Before the U.S. Supreme Court
Dan’s City Used Cars, Inc. v. Pelkey
On Writ of Certiorari from the Supreme Court of New Hampshire
Practical business take-away:
One lesson is to avoid questions about federal preemption by the Federal Aviation Authorization Act of 1994 if at all possible. Here a simple case of an unwanted towing of a car in a New England town is the subject of a petition for certiorari to the U.S. Supreme Court.
Does this FAAA apply to federally preempt a lawsuit against a local towing company? The FAAA is currently the subject of litigation about the scope of federal preemption before the U.S. Supreme Court in the context of the Port of Los Angeles’ regulation of trucking and drayage activities inside the boundaries of that port.

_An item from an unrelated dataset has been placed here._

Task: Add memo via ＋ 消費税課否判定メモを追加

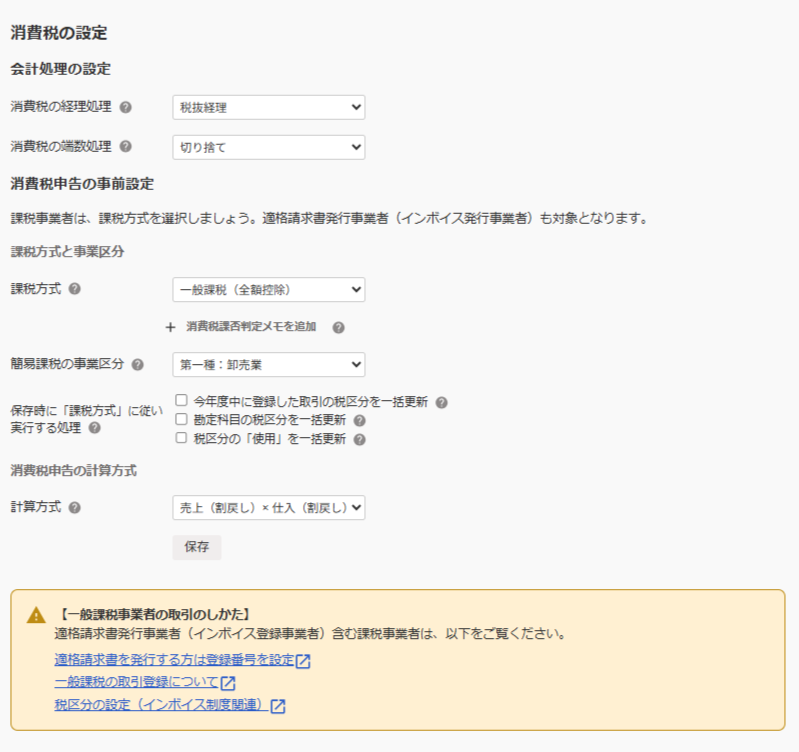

Discussion in petitioner’s brief:
“In this case, a vehicle owner whose car was towed from his apartment house’s parking lot without his knowledge or consent to allow for snow removal, and disposed of several months later by the towing company after towing and storage charges were not paid, sued the towing company in state court for damages, alleging negligence and consumer fraud. The New Hampshire Supreme Court reversed a trial court ruling that the claims against the towing company were preempted by the FAAAA, and interpreted § 14501(c)(1) to permit the vehicle owner to pursue both a statutory consumer fraud claim and a negligence claim against the towing company. The questions presented are as follows:
“1. Are the Respondent’s state-law consumer-fraud and negligence claims preempted because they are “related to” the “service[s]” provided by the tow truck company?
“2. Are the Respondent’s state-law consumer-fraud and negligence claims preempted because they are made “with respect to the transportation of property”?